Extract to read:
As our freezer supply of beef begins to run low, we assess the status of my in-laws' supply of beef and decide when to "put up" an animal. The process takes about 3 months, so we have to have a good idea of how much meat we will eat for a few months before the freezer is ready for another animal. To "put up" an animal, we have to dedicate a Saturday, usually in September or October, to round up the cows. This all day event requires my father-in-law, husband, and now, my oldest son, to herd the cattle into the corral by the barn. They usually use this opportunity to tag any animals without tags, castrate any bull calfs as needed, and apply worming medicine. As the cows are "worked" as we call it, they are released back into the pasture, one at a time. My father-in-law then studies the remaining steers and decides whether to sell any and which one (or two) to "put up" for beef. During this all day process, I take on the very important role of staying out of the way, in the house with any small children.
Now, before the small children came along, I would participate in the cattle round-up, usually by standing alongside and asking very important questions such as "Why are you keeping those cows separate?"

Data items:
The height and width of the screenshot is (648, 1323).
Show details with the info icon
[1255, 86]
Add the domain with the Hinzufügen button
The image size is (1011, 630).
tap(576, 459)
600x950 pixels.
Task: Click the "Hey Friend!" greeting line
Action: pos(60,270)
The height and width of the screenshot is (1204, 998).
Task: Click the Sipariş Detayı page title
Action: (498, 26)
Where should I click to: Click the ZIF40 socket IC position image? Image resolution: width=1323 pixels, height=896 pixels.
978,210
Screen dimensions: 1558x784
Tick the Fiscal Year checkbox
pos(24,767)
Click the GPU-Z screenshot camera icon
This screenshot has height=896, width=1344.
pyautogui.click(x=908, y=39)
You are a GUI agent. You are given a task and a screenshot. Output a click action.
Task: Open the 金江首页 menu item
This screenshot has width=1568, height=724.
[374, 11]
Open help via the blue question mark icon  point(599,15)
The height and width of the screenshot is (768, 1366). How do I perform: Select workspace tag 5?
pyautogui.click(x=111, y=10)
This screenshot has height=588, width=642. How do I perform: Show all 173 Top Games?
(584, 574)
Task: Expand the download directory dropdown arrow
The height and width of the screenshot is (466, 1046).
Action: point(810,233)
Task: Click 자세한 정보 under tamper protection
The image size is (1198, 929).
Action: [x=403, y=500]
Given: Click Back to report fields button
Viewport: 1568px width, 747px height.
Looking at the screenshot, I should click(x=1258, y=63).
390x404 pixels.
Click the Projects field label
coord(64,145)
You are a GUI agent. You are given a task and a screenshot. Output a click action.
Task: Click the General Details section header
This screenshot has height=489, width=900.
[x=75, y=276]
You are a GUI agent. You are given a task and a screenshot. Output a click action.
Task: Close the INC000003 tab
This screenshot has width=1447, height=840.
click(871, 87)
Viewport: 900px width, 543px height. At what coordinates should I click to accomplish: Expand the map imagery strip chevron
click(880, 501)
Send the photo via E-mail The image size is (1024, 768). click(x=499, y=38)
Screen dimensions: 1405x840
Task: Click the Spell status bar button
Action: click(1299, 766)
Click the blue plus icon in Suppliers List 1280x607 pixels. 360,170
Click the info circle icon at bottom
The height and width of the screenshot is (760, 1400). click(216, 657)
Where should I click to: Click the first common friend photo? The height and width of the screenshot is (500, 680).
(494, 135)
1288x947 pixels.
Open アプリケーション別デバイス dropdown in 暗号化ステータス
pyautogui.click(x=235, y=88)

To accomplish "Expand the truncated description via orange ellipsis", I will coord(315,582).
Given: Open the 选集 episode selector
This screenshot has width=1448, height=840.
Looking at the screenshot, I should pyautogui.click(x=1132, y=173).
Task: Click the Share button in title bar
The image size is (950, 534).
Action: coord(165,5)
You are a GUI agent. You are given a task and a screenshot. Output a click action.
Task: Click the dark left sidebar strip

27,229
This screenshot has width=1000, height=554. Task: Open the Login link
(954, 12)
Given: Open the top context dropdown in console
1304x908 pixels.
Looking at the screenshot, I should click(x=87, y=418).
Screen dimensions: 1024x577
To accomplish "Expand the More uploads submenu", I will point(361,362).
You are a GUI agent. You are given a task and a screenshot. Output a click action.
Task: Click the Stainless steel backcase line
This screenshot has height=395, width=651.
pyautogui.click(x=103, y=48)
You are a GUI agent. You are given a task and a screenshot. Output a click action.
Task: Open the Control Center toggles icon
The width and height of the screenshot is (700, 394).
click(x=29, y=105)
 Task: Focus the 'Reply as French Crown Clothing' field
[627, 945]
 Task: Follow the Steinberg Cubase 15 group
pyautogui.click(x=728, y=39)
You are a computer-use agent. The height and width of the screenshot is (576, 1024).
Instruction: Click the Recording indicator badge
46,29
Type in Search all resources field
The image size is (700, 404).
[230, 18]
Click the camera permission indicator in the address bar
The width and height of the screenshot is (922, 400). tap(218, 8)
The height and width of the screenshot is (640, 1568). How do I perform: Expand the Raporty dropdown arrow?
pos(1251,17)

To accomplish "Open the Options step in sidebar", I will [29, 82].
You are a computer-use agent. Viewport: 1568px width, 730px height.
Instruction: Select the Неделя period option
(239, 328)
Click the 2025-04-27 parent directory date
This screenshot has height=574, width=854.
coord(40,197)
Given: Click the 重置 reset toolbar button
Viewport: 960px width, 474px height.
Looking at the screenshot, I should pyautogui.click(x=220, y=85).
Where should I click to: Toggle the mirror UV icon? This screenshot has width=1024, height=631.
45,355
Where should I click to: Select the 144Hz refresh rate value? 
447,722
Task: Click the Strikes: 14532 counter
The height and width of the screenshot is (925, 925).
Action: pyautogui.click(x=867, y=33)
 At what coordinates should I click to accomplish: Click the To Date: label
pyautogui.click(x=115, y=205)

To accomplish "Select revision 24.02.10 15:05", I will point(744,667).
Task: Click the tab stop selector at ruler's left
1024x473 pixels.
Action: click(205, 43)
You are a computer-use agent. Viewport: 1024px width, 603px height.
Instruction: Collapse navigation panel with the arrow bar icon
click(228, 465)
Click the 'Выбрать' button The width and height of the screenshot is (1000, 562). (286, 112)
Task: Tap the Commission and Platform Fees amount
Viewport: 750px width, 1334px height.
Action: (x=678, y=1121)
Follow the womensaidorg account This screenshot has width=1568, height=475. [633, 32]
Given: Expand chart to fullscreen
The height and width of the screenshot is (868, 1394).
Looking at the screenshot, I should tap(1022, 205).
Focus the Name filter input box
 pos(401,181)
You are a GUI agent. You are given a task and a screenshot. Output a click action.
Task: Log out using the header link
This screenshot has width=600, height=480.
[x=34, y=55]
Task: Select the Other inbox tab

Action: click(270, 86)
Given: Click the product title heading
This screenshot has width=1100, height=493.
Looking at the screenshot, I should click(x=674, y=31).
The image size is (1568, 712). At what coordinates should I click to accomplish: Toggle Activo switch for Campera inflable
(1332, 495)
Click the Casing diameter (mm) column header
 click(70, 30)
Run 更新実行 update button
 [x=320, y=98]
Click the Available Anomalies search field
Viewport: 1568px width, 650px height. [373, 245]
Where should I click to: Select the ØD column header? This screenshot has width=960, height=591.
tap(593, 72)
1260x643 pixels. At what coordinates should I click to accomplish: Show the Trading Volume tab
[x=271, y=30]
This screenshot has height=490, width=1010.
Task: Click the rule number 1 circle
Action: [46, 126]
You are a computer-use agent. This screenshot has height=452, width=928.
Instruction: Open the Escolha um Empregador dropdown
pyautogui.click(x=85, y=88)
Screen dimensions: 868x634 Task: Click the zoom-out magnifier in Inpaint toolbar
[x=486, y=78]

Task statement:
Continue the account of rounding up cattle to put up beef, starting after its last sentence. The entries are separate material and have no connection to the text on the family beef supply.

Response to the exercise:
"Because those are the steers."
"What is a steer?"
"A bull calf that has been castrated."
"Say What?!?! Ok, why are they castrated?"
"Because we only need one bull in the herd."
"Lucky dude....So, what happens to the steers?"
"We sell them."
"Why not sell the girls?"
"Because they make babies."
"Oh. Good reason. What are you doing with that cow?"
"That's not a cow. That's a heifer."
"Heifer. A girl who has not had a calf yet."
"But it's still a cow, right?"
"No, it's a heifer."
"Ok, but that's a cow, right?"
"No, that's the bull."
Sorry, but when I was in preschool, a four-legged hairy animal that stood out in the pasture and said, "mooooo" was a cow. Now, after several years of trial and error, I know the difference between a cow, bull, heifer, steer, and bull calf (a boy calf that has not yet been....you know), except for when my 3 year old has to correct me.
So, once the steers have been singled out to eventually find their resting place in our freezers, they stay in the corral for about 2 months, eating like kings on sweet feed.....if they only knew. Once they are good and fat, we load them up into the trailer and haul them away to the butcher. At the butcher, they are slaughtered, skinned and then hung in a refrigerator for about 2 weeks. During these two weeks, I am reminded on a regular basis that we need to be "eating from the freezer" in order to make room for the new beef. On the designated day (today, in this story), the butcher cuts and packages the beef, and we go pick it up and bring it home to the freezer.
Guess what we're having for dinner tonight? And no, it's not chicken.